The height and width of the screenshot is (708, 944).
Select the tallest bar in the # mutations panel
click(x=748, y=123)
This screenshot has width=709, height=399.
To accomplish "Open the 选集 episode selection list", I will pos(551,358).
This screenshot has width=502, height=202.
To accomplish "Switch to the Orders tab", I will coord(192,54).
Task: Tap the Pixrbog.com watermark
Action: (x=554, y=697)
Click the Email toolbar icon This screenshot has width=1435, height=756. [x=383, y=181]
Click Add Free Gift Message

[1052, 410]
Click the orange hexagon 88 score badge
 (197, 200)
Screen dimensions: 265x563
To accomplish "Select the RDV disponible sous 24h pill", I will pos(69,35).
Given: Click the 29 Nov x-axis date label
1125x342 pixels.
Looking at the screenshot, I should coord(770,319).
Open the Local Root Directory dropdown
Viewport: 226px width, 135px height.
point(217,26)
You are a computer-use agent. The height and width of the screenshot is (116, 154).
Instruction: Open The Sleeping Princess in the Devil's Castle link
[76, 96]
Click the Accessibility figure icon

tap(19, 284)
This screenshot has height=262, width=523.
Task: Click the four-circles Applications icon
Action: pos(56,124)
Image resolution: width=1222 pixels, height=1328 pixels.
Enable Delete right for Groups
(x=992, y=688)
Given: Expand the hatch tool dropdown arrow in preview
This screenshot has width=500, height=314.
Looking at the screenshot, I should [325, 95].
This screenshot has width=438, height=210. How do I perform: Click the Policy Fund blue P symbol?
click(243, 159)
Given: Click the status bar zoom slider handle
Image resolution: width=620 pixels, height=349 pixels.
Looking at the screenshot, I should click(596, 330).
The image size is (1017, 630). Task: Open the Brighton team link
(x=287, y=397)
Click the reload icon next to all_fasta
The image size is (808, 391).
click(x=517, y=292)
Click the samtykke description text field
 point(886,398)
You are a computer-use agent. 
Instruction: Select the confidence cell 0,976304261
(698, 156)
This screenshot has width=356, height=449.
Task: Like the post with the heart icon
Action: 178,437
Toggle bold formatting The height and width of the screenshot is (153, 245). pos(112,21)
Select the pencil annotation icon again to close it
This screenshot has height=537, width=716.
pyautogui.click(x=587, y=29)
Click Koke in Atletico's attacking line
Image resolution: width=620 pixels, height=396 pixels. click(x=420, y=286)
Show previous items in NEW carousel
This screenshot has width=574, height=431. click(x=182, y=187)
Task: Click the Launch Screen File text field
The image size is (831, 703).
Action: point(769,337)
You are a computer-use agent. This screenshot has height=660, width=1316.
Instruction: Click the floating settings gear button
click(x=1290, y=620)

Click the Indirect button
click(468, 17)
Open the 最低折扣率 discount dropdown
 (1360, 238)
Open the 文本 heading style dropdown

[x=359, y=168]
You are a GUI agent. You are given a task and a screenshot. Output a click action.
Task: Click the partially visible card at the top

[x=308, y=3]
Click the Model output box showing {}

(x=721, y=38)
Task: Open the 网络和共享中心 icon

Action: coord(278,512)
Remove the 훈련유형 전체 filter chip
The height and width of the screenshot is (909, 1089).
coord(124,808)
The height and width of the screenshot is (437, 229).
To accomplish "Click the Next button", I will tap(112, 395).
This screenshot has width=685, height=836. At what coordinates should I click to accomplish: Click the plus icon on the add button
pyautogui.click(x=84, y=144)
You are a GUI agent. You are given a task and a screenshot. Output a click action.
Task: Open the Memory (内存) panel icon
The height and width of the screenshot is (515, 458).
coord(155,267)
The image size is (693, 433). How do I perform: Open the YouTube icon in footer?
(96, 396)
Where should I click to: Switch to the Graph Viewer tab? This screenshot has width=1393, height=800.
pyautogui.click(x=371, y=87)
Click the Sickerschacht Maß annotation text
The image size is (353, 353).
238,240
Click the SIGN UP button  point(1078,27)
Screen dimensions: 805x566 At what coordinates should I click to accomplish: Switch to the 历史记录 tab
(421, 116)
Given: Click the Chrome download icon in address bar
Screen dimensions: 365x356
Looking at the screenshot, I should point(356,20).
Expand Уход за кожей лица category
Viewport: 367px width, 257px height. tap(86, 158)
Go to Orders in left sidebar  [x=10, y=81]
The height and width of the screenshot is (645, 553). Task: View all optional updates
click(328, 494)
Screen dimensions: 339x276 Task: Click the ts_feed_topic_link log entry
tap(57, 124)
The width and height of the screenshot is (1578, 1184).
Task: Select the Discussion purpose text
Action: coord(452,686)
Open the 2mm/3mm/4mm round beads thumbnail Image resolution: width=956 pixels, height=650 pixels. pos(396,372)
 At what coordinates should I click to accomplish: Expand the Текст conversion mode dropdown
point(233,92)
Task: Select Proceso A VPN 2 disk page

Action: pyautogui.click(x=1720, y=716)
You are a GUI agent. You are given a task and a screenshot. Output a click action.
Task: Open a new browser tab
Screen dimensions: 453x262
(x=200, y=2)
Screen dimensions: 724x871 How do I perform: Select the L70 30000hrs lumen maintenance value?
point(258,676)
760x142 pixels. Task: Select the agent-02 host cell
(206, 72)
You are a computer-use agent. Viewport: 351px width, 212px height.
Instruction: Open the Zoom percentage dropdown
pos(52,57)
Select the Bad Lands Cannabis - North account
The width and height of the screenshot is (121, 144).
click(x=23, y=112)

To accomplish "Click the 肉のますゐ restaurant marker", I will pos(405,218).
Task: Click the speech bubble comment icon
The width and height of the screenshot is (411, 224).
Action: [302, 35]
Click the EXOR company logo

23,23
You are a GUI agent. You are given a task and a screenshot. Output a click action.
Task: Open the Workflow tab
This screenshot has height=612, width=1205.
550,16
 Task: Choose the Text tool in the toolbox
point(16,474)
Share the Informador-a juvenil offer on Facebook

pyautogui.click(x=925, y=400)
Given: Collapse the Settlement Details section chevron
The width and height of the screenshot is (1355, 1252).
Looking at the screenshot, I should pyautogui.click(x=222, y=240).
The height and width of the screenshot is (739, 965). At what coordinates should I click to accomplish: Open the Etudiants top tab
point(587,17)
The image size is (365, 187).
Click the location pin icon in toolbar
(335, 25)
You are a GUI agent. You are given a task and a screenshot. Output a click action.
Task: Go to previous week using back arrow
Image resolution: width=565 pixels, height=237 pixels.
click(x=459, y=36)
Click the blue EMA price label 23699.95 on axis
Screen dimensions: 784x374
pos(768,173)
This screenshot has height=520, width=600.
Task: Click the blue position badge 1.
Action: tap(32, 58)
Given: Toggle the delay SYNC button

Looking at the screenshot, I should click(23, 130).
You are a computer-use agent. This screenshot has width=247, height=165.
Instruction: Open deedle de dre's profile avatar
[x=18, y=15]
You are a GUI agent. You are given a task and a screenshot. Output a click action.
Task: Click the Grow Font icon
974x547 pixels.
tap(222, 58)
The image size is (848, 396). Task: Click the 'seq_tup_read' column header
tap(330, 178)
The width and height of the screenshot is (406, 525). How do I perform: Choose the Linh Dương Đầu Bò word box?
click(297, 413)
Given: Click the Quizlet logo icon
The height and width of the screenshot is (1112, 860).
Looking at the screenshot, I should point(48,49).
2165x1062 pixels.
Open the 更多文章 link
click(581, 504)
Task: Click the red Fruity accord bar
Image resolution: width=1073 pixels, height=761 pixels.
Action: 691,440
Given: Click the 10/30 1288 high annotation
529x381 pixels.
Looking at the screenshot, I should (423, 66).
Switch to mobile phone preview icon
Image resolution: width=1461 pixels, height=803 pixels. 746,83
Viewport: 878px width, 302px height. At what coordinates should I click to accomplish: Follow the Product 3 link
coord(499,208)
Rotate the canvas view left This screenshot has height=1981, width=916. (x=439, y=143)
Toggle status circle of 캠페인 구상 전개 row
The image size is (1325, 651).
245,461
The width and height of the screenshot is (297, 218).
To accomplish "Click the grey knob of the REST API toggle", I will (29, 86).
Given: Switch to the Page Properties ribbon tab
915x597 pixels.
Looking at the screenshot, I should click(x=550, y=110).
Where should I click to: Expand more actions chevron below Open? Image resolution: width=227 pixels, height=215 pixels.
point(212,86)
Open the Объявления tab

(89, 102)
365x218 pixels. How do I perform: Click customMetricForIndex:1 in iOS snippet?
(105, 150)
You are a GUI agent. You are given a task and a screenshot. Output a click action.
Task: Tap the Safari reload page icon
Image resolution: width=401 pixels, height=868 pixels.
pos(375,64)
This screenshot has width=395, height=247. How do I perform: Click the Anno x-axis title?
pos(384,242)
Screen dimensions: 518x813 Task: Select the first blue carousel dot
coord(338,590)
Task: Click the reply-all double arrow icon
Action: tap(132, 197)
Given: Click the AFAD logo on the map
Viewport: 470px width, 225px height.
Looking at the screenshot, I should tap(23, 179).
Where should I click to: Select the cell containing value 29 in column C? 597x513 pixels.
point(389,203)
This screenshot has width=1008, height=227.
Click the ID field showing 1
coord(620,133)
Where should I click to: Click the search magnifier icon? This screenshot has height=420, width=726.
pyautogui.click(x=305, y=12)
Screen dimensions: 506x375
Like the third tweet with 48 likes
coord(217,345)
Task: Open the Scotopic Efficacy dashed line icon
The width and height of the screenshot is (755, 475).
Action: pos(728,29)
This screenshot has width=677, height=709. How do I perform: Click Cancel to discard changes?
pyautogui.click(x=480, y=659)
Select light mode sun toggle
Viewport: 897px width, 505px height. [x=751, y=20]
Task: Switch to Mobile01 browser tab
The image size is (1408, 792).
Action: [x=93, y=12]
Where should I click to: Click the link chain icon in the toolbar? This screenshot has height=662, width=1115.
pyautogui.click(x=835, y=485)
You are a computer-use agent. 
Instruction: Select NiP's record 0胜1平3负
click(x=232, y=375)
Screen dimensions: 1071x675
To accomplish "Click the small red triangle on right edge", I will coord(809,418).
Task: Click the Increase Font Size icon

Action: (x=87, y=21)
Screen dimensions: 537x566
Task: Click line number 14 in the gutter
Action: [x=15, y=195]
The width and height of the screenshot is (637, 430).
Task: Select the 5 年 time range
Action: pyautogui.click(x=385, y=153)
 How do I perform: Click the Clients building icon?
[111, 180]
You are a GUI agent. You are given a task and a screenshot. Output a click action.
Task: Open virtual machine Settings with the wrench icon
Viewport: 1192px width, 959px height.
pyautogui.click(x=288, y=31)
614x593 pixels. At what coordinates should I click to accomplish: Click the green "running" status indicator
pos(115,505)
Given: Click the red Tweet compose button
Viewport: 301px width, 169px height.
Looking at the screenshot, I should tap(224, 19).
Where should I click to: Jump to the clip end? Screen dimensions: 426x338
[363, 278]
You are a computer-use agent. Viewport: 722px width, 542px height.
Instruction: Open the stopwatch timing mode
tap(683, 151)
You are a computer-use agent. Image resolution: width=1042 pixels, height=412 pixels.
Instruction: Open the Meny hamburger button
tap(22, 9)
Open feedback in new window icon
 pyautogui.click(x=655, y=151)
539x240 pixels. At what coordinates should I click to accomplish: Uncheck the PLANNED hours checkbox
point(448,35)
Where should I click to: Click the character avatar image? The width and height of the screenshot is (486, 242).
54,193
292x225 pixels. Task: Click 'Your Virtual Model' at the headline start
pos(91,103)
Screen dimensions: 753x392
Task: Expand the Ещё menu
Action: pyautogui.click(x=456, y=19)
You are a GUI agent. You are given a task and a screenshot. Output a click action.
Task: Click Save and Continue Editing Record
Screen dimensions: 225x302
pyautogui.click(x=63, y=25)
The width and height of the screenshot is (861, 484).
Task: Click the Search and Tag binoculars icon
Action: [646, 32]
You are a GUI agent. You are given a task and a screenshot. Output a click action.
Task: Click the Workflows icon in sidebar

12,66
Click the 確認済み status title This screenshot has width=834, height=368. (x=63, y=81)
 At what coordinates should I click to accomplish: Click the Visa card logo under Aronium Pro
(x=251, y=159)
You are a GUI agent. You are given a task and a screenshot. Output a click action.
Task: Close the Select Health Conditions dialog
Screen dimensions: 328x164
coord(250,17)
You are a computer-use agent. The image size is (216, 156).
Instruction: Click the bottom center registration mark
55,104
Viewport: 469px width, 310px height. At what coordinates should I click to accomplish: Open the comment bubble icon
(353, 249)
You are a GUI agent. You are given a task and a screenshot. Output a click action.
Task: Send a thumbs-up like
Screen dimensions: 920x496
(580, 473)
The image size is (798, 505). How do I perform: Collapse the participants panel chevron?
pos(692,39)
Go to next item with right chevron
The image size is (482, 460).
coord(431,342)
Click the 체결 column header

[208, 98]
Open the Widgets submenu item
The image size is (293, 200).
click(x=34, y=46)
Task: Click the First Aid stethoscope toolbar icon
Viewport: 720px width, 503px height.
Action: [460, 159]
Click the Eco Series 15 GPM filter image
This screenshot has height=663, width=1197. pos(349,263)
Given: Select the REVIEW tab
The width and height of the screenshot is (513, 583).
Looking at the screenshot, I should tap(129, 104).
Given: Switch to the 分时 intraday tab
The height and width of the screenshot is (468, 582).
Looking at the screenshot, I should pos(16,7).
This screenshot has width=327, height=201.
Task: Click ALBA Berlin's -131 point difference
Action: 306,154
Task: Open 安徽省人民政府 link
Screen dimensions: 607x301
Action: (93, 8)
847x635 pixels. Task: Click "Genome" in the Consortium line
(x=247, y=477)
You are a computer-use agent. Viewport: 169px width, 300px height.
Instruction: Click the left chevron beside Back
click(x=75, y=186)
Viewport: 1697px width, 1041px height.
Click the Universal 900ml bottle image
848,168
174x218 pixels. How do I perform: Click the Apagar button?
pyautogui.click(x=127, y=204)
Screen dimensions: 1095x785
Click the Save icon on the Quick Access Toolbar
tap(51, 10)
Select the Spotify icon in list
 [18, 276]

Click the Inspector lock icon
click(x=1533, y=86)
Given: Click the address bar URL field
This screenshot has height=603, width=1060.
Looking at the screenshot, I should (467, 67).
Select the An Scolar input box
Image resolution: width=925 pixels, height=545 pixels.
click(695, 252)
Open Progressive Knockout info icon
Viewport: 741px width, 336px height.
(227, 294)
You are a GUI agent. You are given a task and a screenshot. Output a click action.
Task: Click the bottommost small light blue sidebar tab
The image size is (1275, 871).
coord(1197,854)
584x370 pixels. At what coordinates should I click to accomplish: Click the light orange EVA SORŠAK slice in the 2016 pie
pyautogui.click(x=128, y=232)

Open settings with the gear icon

______________________________

▸ **Task to complete**
What is needed is every line from the start of the entries through the line containing "Given: Expand the", returned word for word and nothing else.

▸ **Your solution**
The height and width of the screenshot is (708, 944).
Select the tallest bar in the # mutations panel
click(x=748, y=123)
This screenshot has width=709, height=399.
To accomplish "Open the 选集 episode selection list", I will pos(551,358).
This screenshot has width=502, height=202.
To accomplish "Switch to the Orders tab", I will coord(192,54).
Task: Tap the Pixrbog.com watermark
Action: (x=554, y=697)
Click the Email toolbar icon This screenshot has width=1435, height=756. [x=383, y=181]
Click Add Free Gift Message

[1052, 410]
Click the orange hexagon 88 score badge
 (197, 200)
Screen dimensions: 265x563
To accomplish "Select the RDV disponible sous 24h pill", I will pos(69,35).
Given: Click the 29 Nov x-axis date label
1125x342 pixels.
Looking at the screenshot, I should coord(770,319).
Open the Local Root Directory dropdown
Viewport: 226px width, 135px height.
point(217,26)
You are a computer-use agent. The height and width of the screenshot is (116, 154).
Instruction: Open The Sleeping Princess in the Devil's Castle link
[76, 96]
Click the Accessibility figure icon

tap(19, 284)
This screenshot has height=262, width=523.
Task: Click the four-circles Applications icon
Action: pos(56,124)
Image resolution: width=1222 pixels, height=1328 pixels.
Enable Delete right for Groups
(x=992, y=688)
Given: Expand the hatch tool dropdown arrow in preview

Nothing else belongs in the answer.